William Grimes, Associate Dean for Academic Affairs at the Frederick S. Pardee School of Global Studies at Boston University, was recently interviewed on the potential for a financial crisis in Asia, and the impact a currency crisis in East Asia could have.

Grimes was interviewed for a September 18, 2017 article in the South China Morning Post entitled “America First and China vs. Japan: Is Asia Ready for Next Financial Crisis?

From the text of the article:

“My big concern at the moment is: what would happen if there were a currency crisis in East Asia that required IMF involvement,” said Professor William Grimes of Boston University, an expert in regional finance.

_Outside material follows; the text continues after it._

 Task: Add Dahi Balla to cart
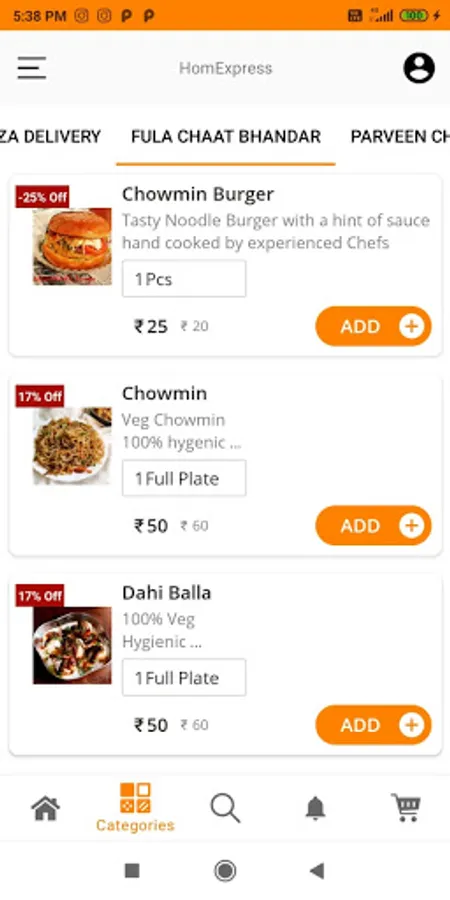[373, 724]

In particular, Grimes noted Trump’s team at the Treasury for International Affairs was led by David Malpass and Nicholas Lerrick, both of whom are sceptical of IMF bailouts.

“Together with the very narrow Trumpian vision of ‘America First’, I can easily imagine a sensible IMF-led plan being vetoed by the US,” Grimes said.

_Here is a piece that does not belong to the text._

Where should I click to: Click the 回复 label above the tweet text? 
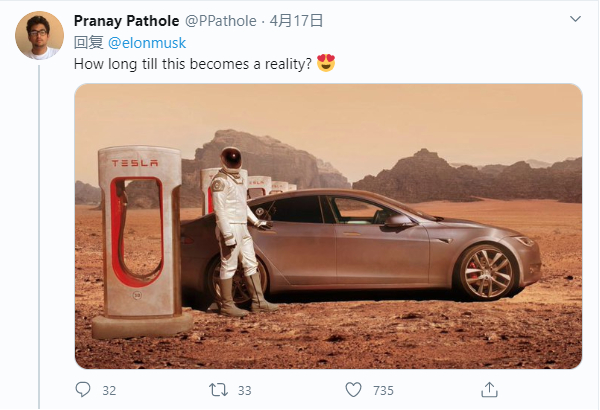click(x=90, y=42)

That scenario, as Grimes points out, would leave China, Japan, and other countries in the region very much on their own.

Grimes, who has taught at Boston University since 1996, is a leading scholar of East Asian financial regionalism. His 2008 book Currency and Contest in East Asia: The Great Power Politics of Financial Regionalism won the 2010 Masayoshi Ohira Memorial Prize and received Honorable Mention for the 2009 Asia Society Bernard Schwartz Book Award. More recently, in conjunction with the Pardee School’s Global Economic Governance Initiative, he led a research project for the United Nations Conference on Trade and Development (UNCTAD) to develop a guide to best practices for regional liquidity arrangements.